Kauwen zijn slim. Het schijnt dat ze zelfs mensen uit hun omgeving kennen. Dat verklaart waarom ze zich niets aantrekken van mijn verbaasde aanwezigheid. Ik ben meer van het voeren dan van het verjagen. En ik gun toekomstige jonge kauwtjes van harte een zacht wit wiegje.

De eigenaar van het nestmateriaal denkt daar blijkbaar anders over. Met driftige passen en een verhit hoofd bereikt hij sissend zijn fiets: ‘Ksssst, kssssst. Ga weg, rotvogels! Kssssssst!’

De kauwen met wolwitte snorren fladderen bedaard weg. Ze bekijken de opgewonden man van een afstandje. Die aait verbolgen over zijn gehavende zadel. ‘Ach, kijk nou toch. Helemaal stuk. Vandalen! Bandieten!’ De kauwen verplaatsen hun zachte buit onbewogen naar de kraamkamer.
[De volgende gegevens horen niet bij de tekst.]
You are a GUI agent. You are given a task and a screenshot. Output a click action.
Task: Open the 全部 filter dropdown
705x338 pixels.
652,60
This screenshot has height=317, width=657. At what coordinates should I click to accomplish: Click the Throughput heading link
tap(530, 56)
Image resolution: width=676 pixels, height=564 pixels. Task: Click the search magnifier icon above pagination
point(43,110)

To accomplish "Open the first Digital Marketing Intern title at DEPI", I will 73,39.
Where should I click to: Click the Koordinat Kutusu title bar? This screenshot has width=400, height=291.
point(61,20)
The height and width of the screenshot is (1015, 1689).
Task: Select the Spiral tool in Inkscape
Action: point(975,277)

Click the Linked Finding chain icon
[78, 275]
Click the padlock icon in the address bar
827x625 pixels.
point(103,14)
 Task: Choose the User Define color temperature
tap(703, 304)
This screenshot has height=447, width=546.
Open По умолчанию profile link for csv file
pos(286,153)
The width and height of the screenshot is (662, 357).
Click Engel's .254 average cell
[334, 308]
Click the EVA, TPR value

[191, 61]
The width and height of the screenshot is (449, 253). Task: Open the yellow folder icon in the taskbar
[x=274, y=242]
De man kijkt ze vol ongeloof na.

Hij maakt zijn fiets los. Nu hij op het zadel zit is er niets te zien van de geleden schade. De beige billen bedekken de blote gaten. Toch is er wat veranderd. Hij fietst wat onzeker; de schouders opgetrokken, de rug vermoeid gebogen. Hij mompelt in zichzelf en steekt bij het veranderen van richting zijn arm niet uit. Schaamteloze nesteldrang heeft zijn vertrouwen in de fatsoensnormen een flinke knauw gegeven. Zelfs een nieuwe lente kent rafelranden.